III Conclusion:
DHRs are interesting diseases on one hand, as the eliciting cause (drug) is well defined with exact data on dose, duration of exposure, availability, kinetic, metabolism, and serum concentrations in humans. On the other hand, DHR is clinically difficult. It occurs only rarely and unexpectedly, and many reactions may represent an exception and not the rule. As iatrogenic diseases, they are hard to reproduce for ethical reasons. Additionally, some DHRs are a result of a series of weak non-covalent and reversible reactions, but not a very strong, quasi irreversible, covalent reaction. Moreover, and maybe partly because of this, for most DHRs we do not have animal models.
The methodological approach taken in this paper is unusual: The novel conclusions and alternative explanation of IgE-mediated drug reactions are based on well known facts and neglected inconsistencies. By combining clinical observation and history, skin and in-vitro tests, pharmacological features of drugs and their protein-binding ability as well as immunological concepts of IgE response, the old dogma that only covalent drug-protein complexes can induce IgE, remains. But theeffector phase, which is elicited by IgE and MC, cannot be reduced to antigens formed by covalent bonds. When considering the different kinetic of forming non covalent drug-protein complexes or covalent hapten-protein adducts, the speed of clinical reactivity, particularly of anaphylaxis, and insights from drug-desensitizations, a new concept of IgE-mediated drug-reactions emerges: It’s three main concepts are summarized in figure 3:
1) Inducing IgE goes along with silencing MC-reactivity to the same antigen. This is a natural and normal process in IgE-mediated reactions, both for drugs, but also for normal protein allergens. It combines non-reactivity of IgE-coated mast cells to small concentrations of drug/allergen while permitting reactivity to high local levels.

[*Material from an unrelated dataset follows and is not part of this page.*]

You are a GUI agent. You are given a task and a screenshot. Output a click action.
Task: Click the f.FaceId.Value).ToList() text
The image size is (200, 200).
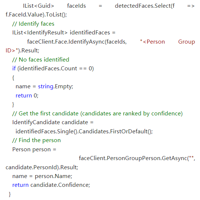36,15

2) At re-exposure, anaphylaxis causing drugs form fake antigens fast and in high quantity. They are dangerous as they can react and cross-link preformed drug-specific IgE and cause MC degranulation with urticaria/anaphylaxis.
3) If at re-exposure only covalent hapten-protein complexes react with drug-specific IgE, the reaction may remain asymptomatic, as the slow generation of such stable antigens may re-establish MC-unresponsiveness.
The beauty of this concept is its simplicity. The involved components are drug concentrations, type of bonds (covalent or non-covalent), and affinity of drug-protein bindings: together they result in a slow or fast formation and +/- high amount of drug-protein complexes, which then determine MC-unresponsiveness with silent immunity vs. MC-reactivity with allergy.
It should be emphasized that part of the concepts proposed here apply to allergy in general. The IgE antibody is evolutionarily very old (30) and cannot and should not be seen from an allergy perspective alone. IgE may represent a normal, potentially beneficial immune response tolocal antigen accumulations . Anaphylaxis to drugs is a rare event, which only appears when various exceptional conditions occur together: some rely on the drug, others are due to the individual (e.g. prior exposure to IgE-inducing antigens, drug metabolism).
The possible consequences of this new interpretation of IgE-mediated drug allergy would be far-reaching for the clinical practice, risk estimation and prevention of drug allergy, and our concept of IgE-mediated allergy in general. It is hoped that these ideas promote discussions to further shed light on the topic, and consequently prompt new research confirming or disapproving the theories discussed.